三、蛋白质的变性

　　天然蛋白质的严密结构在某些物理或化学因素作用下，其特定的空间结构被破坏，从而导致理化性质改变和生物学活性的丧失，如酶失去催化活力，激素丧失活性称之为蛋白质的变性作用(denaturation)。变性蛋白质只有空间构象的破坏，一般认为蛋白质变性本质是次级键，二硫键的破坏，并不涉及一级结构的变化。

　　变性蛋白质和天然蛋白质最明显的区别是溶解度降低，同时蛋白质的粘度增加，结晶性破坏，生物学活性丧失，易被蛋白酶分解。

　　引起蛋白质变性的原因可分为物理和化学因素两类。物理因素可以是加热、加压、脱水、搅拌、振荡、紫外线照射、超声波的作用等；化学因素有强酸、强碱、尿素、重金属盐、十二烷基磺酸钠(SDS)等。在临床医学上，变性因素常被应用于消毒及灭菌。反之，注意防止蛋白质变性就能有效地保存蛋白质制剂。

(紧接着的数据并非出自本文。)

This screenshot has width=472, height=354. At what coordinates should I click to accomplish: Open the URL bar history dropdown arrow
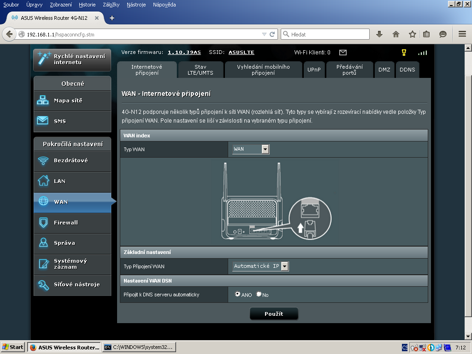point(264,34)
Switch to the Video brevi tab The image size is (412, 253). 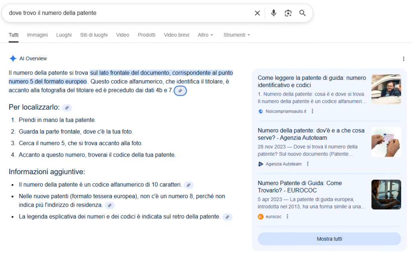tap(176, 35)
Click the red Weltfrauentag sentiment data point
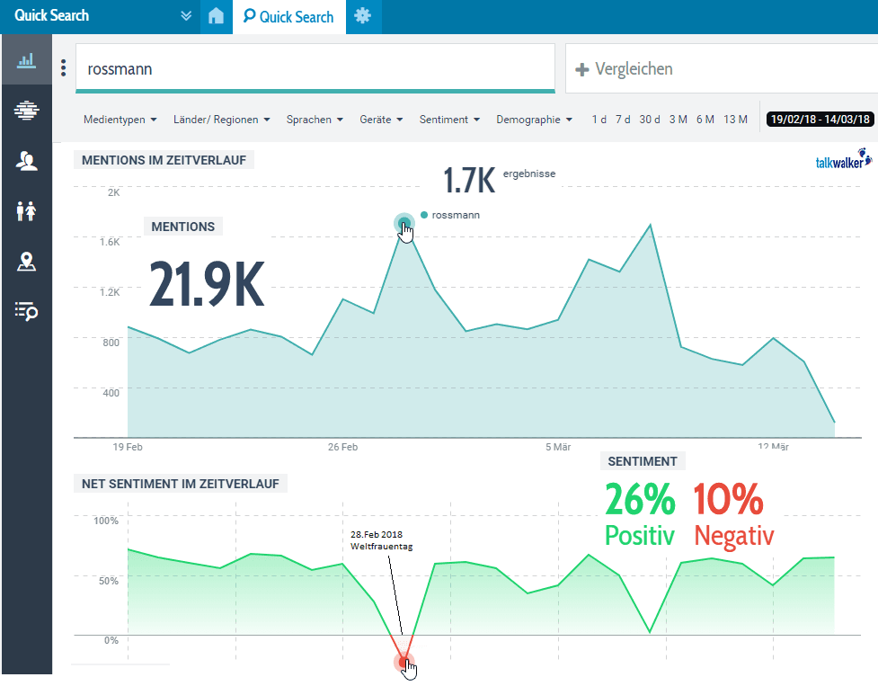The height and width of the screenshot is (686, 878). click(x=403, y=663)
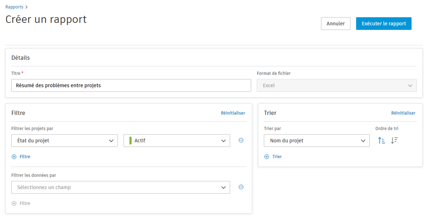The image size is (427, 220).
Task: Open the État du projet dropdown
Action: (x=65, y=140)
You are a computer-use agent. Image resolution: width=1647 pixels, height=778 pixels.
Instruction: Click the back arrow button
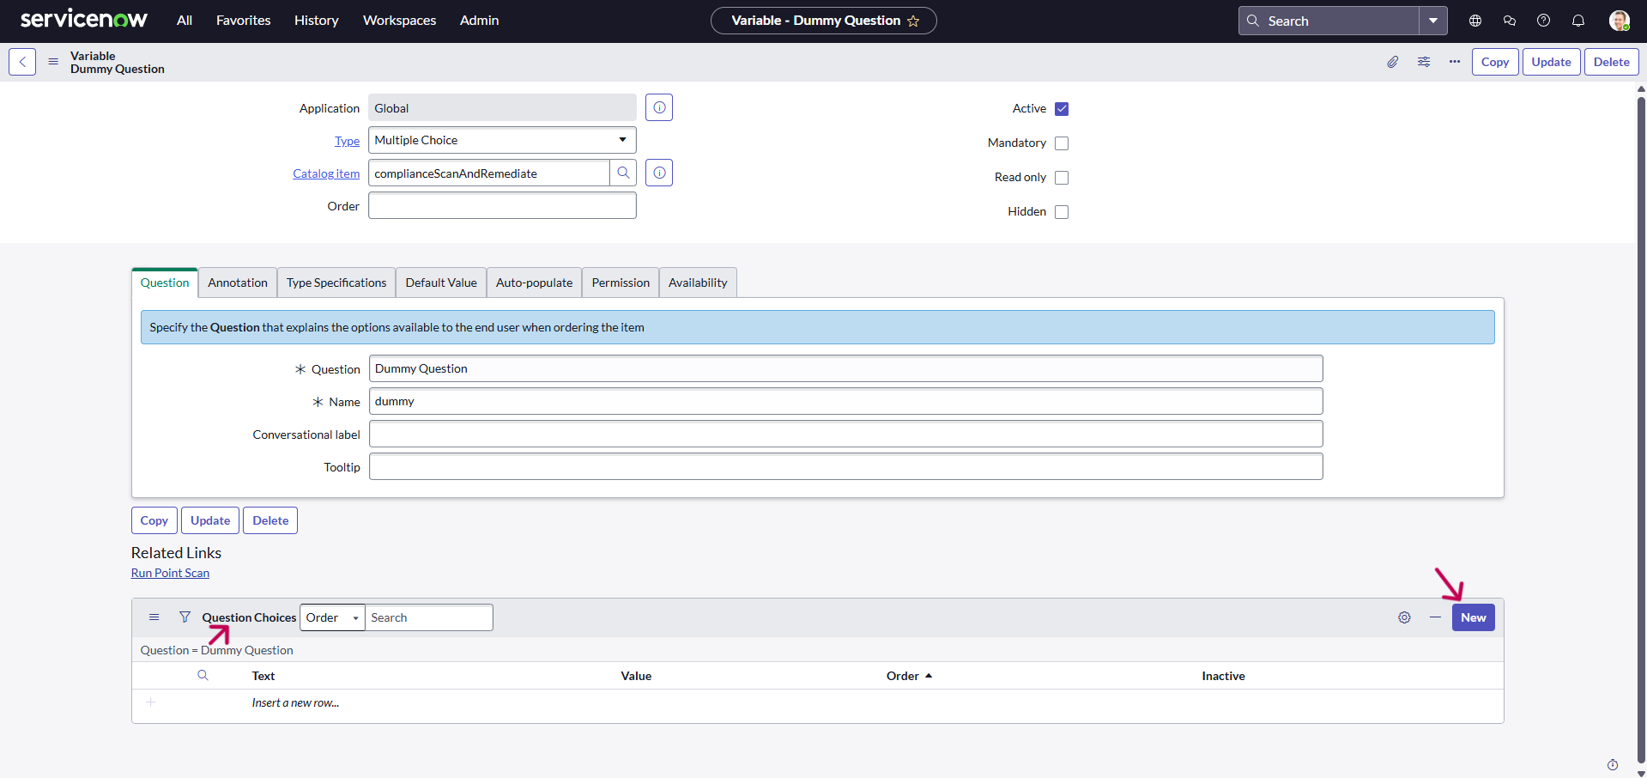coord(22,62)
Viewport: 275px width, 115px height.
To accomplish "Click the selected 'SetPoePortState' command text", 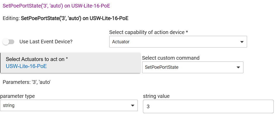I will coord(162,67).
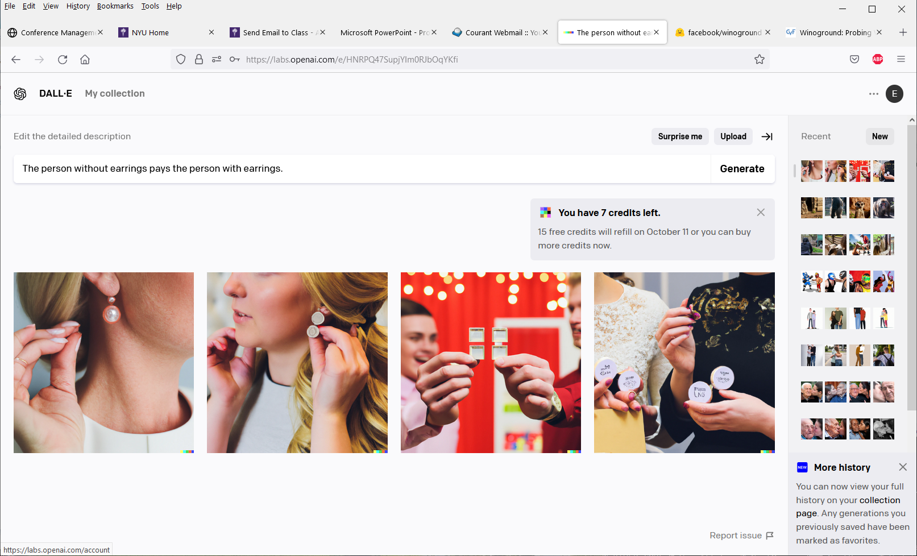This screenshot has width=917, height=556.
Task: Open the Firefox hamburger application menu
Action: (901, 60)
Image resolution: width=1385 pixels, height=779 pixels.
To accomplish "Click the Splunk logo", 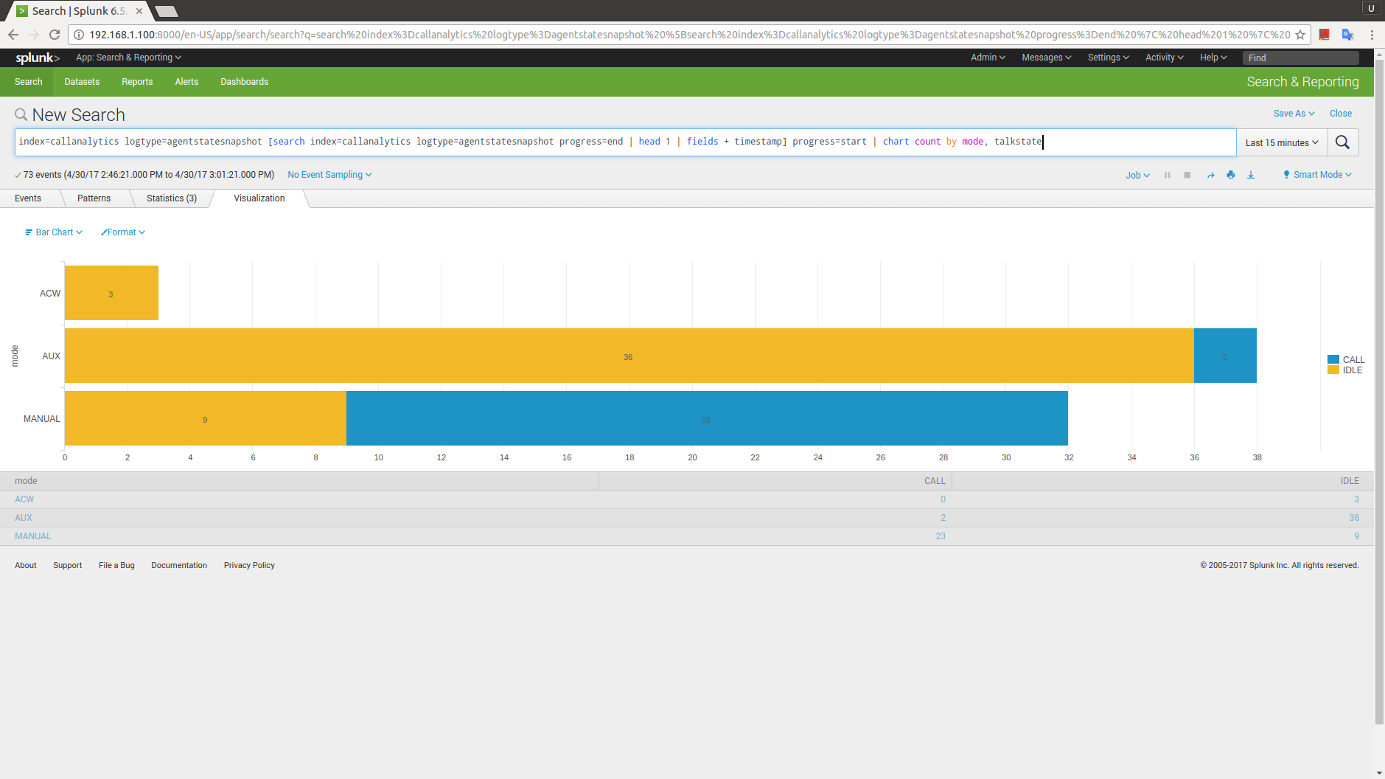I will tap(37, 58).
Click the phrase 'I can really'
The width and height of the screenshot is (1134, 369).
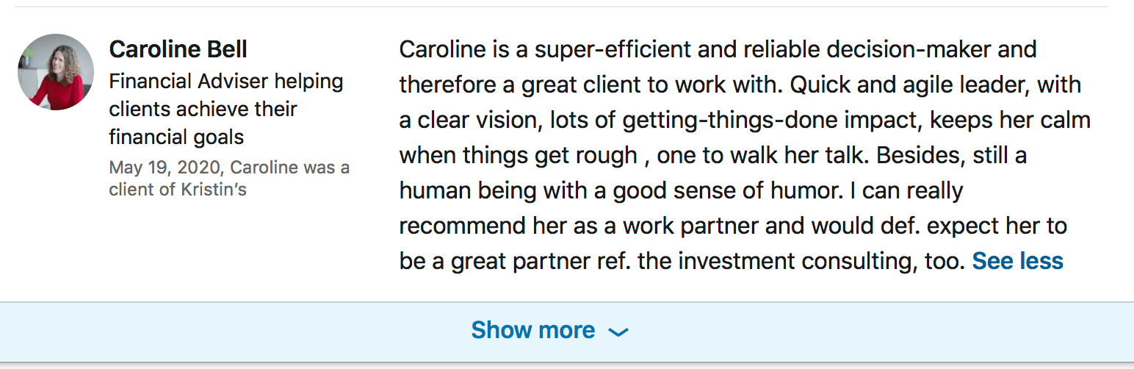coord(906,190)
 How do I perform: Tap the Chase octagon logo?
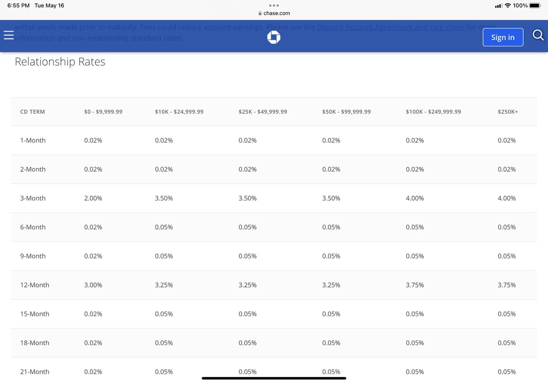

　　变性并非是不可逆的变化，当变性程度较轻时，如去除变性因素，有的蛋白质仍能恢复或部分恢复其原来的构象及功能，变性的可逆变化称为复性。例如，前述的核糖核酸酶中四对二硫键及其氢键。在β?巯基乙醇和8M尿素作用下，发生变性，失去生物学活性，变性后如经过透析去除尿素，β?巯基乙醇，并设法使疏基氧化成二硫键，酶蛋白又可恢复其原来的构象，生物学活性也几乎全部恢复，此称变性核糖核酸酶的复性。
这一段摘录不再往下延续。